[Start of Attachment]

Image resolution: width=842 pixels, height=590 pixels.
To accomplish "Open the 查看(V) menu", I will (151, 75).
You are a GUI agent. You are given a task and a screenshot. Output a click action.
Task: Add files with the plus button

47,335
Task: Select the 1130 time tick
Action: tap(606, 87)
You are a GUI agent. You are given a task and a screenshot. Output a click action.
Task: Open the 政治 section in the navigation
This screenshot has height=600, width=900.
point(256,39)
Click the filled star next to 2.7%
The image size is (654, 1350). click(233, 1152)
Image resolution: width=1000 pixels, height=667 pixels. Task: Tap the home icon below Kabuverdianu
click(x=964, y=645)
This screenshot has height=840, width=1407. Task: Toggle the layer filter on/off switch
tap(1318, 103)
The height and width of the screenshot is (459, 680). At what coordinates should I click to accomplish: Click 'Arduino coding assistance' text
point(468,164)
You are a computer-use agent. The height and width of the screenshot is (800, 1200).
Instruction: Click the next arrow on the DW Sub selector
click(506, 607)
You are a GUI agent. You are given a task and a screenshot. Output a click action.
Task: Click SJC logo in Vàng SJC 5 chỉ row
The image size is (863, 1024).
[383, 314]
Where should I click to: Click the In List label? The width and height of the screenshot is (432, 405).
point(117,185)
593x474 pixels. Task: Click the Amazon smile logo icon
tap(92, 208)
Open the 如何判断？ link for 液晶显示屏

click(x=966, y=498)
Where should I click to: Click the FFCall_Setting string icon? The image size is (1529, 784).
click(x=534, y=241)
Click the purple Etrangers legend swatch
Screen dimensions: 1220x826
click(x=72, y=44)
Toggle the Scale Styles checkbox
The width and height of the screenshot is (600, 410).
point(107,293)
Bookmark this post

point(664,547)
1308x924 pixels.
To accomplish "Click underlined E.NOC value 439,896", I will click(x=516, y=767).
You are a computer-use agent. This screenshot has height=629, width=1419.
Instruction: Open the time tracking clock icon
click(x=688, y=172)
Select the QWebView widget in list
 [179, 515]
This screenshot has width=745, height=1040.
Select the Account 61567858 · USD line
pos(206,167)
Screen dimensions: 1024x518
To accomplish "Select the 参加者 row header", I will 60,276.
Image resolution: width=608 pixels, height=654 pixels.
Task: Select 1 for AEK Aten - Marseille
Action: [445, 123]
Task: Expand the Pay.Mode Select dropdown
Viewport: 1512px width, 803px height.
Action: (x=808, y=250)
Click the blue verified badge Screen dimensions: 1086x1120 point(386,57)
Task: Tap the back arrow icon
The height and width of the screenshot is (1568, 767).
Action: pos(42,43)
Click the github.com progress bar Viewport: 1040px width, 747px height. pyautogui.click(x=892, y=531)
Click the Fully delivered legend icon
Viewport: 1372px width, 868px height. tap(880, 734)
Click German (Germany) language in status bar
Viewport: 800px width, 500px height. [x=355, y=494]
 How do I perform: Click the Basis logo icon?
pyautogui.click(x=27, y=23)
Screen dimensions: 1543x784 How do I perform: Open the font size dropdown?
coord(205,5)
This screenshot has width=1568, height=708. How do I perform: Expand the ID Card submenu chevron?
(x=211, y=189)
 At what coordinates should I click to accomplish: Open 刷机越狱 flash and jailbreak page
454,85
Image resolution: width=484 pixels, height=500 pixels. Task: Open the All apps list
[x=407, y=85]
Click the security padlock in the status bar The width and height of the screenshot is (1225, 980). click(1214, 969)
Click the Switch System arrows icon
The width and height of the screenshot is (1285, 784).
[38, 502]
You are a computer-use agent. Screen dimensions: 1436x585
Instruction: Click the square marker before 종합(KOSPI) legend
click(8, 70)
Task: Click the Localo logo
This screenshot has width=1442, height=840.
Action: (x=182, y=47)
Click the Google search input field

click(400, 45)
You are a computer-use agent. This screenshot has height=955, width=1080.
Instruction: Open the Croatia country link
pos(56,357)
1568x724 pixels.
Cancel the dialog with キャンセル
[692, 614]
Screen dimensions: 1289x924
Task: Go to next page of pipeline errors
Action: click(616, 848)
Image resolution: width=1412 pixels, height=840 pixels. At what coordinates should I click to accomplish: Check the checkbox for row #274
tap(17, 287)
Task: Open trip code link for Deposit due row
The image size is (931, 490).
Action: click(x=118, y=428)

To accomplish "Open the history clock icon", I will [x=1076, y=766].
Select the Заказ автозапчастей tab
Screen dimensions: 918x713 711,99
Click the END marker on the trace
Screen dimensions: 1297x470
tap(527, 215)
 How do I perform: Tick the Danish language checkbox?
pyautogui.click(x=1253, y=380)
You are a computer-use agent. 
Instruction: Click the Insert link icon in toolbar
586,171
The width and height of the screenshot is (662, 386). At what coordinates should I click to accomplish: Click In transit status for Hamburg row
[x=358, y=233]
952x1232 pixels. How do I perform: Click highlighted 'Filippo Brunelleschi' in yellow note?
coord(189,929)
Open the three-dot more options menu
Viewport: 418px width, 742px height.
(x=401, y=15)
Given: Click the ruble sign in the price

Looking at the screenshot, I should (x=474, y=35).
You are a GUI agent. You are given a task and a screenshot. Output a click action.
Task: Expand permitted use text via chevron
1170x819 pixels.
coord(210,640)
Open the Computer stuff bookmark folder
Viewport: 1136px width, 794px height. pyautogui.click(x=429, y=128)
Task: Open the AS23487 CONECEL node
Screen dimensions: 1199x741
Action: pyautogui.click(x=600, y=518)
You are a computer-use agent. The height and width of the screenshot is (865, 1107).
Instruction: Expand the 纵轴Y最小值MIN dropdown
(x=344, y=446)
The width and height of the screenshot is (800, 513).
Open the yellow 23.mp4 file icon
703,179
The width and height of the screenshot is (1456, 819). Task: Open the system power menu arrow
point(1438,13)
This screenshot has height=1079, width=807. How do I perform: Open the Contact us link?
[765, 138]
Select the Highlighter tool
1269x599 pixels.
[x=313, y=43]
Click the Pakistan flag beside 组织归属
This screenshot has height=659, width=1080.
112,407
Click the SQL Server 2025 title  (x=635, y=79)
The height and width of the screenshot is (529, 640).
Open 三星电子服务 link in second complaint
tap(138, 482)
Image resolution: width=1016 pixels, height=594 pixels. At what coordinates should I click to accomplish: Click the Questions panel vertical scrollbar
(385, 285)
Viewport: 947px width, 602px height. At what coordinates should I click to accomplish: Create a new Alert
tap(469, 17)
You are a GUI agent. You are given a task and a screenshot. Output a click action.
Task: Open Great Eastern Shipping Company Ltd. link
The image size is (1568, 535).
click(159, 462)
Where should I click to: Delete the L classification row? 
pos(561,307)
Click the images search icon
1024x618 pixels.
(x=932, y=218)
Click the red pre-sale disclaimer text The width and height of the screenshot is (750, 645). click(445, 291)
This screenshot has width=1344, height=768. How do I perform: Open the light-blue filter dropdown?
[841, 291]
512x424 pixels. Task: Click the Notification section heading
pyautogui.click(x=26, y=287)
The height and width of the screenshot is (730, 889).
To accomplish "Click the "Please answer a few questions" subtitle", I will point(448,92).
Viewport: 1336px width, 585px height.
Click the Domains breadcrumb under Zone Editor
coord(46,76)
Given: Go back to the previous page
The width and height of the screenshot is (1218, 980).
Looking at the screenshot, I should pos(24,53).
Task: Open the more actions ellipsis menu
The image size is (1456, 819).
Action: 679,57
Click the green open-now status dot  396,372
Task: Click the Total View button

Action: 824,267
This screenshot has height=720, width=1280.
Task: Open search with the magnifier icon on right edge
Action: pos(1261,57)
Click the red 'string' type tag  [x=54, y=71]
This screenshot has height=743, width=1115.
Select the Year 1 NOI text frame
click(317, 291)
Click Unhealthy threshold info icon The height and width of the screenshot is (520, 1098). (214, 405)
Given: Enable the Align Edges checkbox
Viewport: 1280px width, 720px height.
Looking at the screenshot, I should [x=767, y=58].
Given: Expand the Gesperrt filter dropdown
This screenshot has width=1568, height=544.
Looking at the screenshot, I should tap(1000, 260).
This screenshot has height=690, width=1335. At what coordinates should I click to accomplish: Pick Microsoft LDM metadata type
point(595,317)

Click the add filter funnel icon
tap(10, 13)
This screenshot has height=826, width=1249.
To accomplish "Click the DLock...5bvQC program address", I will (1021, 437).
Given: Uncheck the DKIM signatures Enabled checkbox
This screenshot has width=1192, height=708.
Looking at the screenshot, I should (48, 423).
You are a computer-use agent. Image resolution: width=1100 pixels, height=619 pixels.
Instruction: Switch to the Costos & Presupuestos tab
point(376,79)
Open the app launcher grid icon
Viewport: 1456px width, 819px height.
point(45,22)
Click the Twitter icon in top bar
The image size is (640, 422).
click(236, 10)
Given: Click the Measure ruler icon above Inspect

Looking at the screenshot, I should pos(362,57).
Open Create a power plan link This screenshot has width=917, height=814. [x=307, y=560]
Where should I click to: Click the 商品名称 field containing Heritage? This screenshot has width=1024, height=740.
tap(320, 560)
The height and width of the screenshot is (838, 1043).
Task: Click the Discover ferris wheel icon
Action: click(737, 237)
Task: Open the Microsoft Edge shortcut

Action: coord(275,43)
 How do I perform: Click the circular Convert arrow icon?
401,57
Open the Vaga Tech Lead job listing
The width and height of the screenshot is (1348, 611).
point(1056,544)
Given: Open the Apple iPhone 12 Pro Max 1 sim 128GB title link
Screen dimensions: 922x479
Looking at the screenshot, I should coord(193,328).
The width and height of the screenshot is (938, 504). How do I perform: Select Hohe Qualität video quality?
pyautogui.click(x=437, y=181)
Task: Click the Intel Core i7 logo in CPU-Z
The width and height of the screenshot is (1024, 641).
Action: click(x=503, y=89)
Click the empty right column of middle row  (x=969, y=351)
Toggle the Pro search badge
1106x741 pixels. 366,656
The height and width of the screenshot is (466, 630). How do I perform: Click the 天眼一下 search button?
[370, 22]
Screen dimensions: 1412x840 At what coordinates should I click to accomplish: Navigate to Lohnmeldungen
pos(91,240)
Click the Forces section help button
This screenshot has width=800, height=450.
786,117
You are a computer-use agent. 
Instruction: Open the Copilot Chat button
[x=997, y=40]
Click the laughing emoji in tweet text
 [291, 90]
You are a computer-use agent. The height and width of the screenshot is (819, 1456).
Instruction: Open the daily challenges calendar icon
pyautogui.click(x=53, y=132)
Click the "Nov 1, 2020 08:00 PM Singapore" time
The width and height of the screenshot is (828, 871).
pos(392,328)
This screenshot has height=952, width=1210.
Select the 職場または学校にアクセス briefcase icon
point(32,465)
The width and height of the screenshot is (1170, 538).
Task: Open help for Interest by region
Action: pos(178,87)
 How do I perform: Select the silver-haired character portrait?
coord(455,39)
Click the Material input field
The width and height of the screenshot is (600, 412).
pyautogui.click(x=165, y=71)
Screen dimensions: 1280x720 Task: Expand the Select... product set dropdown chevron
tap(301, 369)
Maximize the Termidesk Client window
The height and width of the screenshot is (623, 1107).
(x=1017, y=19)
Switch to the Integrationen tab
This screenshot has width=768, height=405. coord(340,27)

[End of Attachment]

- _TASK REQUIREMENTS_:
For this exercise, repeat exactly the lines of the data above from the one with "This screenshot has width=800, height=450." down to the one with "This screenshot has height=952, width=1210.", both end lines included.

- _SOLUTION FOR THIS PROBLEM_:
This screenshot has width=800, height=450.
786,117
You are a computer-use agent. 
Instruction: Open the Copilot Chat button
[x=997, y=40]
Click the laughing emoji in tweet text
 [291, 90]
You are a computer-use agent. The height and width of the screenshot is (819, 1456).
Instruction: Open the daily challenges calendar icon
pyautogui.click(x=53, y=132)
Click the "Nov 1, 2020 08:00 PM Singapore" time
The width and height of the screenshot is (828, 871).
pos(392,328)
This screenshot has height=952, width=1210.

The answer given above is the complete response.